Serum concentrations of fibroblast growth factor 23 (FGF23) and parathyroid hormone (PTH) are elevated in patients with CKD, and higher concentrations are well established as risk factors for cardiovascular disease and death (1). In the Systolic Blood Pressure Intervention Trial (SPRINT), intensive systolic BP lowering led to lower rates of cardiovascular events and mortality despite a more rapid decline in eGFR (2). Given that FGF23 and PTH would be expected to increase in the setting of declining eGFR, the effects of intensive systolic BP control on these key potential intermediates are of considerable interest.
The SPRINT, described in detail elsewhere (2,3), was a randomized, controlled trial among nondiabetic persons with hypertension evaluating the effects of intensive systolic BP lowering (<120 mm Hg) versus standard systolic BP target (<140 mm Hg).
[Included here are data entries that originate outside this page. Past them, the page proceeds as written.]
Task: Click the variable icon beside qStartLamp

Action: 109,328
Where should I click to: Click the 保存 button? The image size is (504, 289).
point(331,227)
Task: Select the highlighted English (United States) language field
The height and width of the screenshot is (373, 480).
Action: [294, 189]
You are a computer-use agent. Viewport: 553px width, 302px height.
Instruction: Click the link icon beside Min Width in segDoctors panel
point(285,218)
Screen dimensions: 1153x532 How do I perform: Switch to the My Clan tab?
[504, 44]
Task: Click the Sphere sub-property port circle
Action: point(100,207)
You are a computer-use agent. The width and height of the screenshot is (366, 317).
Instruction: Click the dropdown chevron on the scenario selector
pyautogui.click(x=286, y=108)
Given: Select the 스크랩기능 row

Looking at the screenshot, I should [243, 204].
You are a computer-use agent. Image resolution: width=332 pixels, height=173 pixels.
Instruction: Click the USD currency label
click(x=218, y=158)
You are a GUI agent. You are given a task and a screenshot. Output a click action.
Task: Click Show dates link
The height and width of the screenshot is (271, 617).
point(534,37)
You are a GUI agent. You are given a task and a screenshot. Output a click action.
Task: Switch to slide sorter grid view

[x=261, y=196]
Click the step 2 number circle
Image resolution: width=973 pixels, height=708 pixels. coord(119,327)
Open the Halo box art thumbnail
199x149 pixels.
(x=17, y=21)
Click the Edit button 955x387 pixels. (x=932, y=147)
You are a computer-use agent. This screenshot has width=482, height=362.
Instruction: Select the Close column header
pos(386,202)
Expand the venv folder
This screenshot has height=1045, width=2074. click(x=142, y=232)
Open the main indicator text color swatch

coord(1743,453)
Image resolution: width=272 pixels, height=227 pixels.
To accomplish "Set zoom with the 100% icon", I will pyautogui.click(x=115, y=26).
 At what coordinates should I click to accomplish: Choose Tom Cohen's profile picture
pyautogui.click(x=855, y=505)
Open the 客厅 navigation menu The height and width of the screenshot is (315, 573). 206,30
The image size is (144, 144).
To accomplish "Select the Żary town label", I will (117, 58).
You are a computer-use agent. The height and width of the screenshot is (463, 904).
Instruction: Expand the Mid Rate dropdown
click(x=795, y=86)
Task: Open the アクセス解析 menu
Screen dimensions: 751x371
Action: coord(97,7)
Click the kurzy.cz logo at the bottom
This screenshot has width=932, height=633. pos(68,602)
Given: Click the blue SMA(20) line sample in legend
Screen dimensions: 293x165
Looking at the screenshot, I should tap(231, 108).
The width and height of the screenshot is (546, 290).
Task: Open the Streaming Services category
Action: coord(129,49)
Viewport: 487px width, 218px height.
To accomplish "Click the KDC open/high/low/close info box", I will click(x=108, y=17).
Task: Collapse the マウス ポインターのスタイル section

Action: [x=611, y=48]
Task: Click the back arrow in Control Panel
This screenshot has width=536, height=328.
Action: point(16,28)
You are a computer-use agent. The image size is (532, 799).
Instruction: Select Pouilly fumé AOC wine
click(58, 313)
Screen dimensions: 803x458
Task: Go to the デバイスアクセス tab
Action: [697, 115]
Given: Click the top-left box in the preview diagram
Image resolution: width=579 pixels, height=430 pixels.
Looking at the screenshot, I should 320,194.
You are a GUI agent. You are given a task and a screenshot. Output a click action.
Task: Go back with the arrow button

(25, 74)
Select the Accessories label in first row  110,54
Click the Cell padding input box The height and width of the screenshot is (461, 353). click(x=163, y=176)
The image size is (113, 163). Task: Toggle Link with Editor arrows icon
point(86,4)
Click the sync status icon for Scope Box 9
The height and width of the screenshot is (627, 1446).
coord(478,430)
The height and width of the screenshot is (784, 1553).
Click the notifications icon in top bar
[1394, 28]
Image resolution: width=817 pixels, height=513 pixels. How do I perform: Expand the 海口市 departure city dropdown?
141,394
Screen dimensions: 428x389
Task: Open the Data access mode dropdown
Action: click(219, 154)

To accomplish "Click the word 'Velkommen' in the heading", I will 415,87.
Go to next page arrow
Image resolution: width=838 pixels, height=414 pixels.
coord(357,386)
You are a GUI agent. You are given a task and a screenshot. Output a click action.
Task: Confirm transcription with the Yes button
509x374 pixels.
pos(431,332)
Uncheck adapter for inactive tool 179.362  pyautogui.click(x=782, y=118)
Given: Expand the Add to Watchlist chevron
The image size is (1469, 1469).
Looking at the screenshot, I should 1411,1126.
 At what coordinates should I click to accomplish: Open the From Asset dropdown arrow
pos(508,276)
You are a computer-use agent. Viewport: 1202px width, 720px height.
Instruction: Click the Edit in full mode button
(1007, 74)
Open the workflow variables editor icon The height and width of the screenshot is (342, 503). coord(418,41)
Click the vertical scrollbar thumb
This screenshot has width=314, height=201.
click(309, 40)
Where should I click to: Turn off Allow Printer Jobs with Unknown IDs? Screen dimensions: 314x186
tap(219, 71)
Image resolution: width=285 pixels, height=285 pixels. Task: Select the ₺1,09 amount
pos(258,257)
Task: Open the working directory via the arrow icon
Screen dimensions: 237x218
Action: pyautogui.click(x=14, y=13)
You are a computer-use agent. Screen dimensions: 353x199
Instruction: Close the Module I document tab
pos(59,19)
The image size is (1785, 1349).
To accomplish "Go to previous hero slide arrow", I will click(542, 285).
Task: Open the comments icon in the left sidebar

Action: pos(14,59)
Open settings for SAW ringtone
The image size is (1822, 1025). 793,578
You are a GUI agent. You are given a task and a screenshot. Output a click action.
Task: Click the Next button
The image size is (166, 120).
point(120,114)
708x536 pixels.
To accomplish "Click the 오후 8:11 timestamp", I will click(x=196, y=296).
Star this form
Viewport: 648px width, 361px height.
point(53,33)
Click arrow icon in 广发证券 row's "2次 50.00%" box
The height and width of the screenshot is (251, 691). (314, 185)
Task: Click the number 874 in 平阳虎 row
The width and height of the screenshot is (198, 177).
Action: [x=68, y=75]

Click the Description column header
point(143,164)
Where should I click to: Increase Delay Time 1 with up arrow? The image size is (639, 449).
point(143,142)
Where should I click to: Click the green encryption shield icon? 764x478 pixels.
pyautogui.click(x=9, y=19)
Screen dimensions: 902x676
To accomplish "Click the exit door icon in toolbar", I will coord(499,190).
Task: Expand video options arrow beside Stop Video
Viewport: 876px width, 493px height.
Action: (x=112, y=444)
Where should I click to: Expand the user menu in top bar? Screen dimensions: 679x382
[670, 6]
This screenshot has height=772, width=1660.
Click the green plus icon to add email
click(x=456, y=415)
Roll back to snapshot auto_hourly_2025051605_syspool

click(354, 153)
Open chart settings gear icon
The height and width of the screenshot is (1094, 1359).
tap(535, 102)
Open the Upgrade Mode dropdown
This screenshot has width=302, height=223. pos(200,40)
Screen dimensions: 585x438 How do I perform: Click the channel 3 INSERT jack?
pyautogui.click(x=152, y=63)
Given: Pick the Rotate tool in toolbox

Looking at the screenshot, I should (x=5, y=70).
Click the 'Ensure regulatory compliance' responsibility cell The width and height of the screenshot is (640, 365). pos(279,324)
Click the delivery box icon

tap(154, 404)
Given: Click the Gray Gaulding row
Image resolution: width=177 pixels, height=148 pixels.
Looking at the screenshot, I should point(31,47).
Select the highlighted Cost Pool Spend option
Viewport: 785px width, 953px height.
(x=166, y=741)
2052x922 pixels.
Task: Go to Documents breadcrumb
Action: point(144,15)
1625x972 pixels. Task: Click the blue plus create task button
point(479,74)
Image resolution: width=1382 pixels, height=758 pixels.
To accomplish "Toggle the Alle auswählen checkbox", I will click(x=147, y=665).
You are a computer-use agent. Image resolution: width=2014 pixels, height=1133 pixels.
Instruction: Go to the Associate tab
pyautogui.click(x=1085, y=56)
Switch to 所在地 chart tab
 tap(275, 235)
Of the 9361 participants enrolled in the SPRINT, 1000 participants with an eGFR<60 ml/min per 1.73 m2 were randomly chosen to have repeated serum measurements of intact FGF23 (Kainos), intact PTH, calcium, phosphate, and urine creatinine and phosphate (4). Using these data, we calculated fractional excretion of phosphate (FePhos) and fractional excretion of calcium. We evaluated the changes in each parameter from baseline to year 1 stratified by intervention status. We used linear mixed models to evaluate the effect of randomization to the intensive BP lowering arm on longitudinal changes in serum FGF23, PTH, calcium, phosphate, FePhos, and fractional excretion of calcium.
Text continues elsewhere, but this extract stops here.